▶ _Problem to work on_
The answer consists solely of the lines running from the one with "This screenshot has" through the final line below, transcribed exactly and without any pictures.

▶ _Data provided_
■ ■ ■ ■ ■ ■ ■

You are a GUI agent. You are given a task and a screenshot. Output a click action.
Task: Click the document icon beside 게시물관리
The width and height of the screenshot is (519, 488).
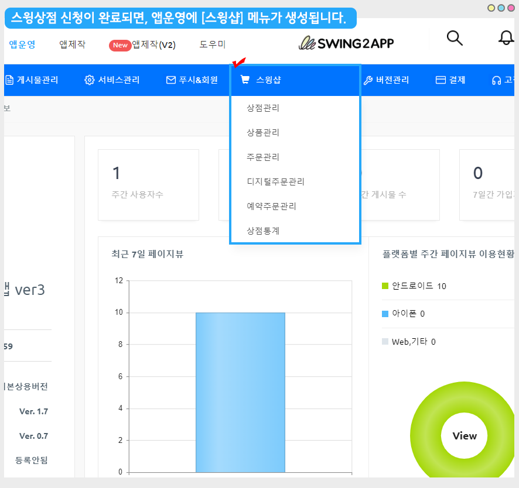point(9,80)
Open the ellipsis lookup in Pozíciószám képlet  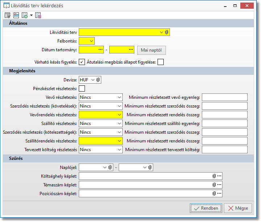point(219,194)
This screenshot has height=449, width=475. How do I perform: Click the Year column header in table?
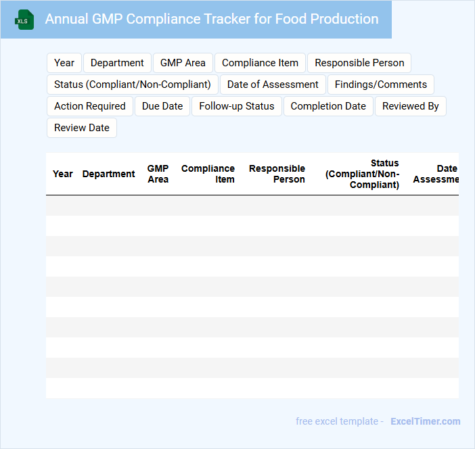point(63,174)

■ ■ ■ ■ ■ ■ ■

▶ _Answer section_
This screenshot has height=449, width=475. How do I perform: Click the Year column header in table?
point(63,174)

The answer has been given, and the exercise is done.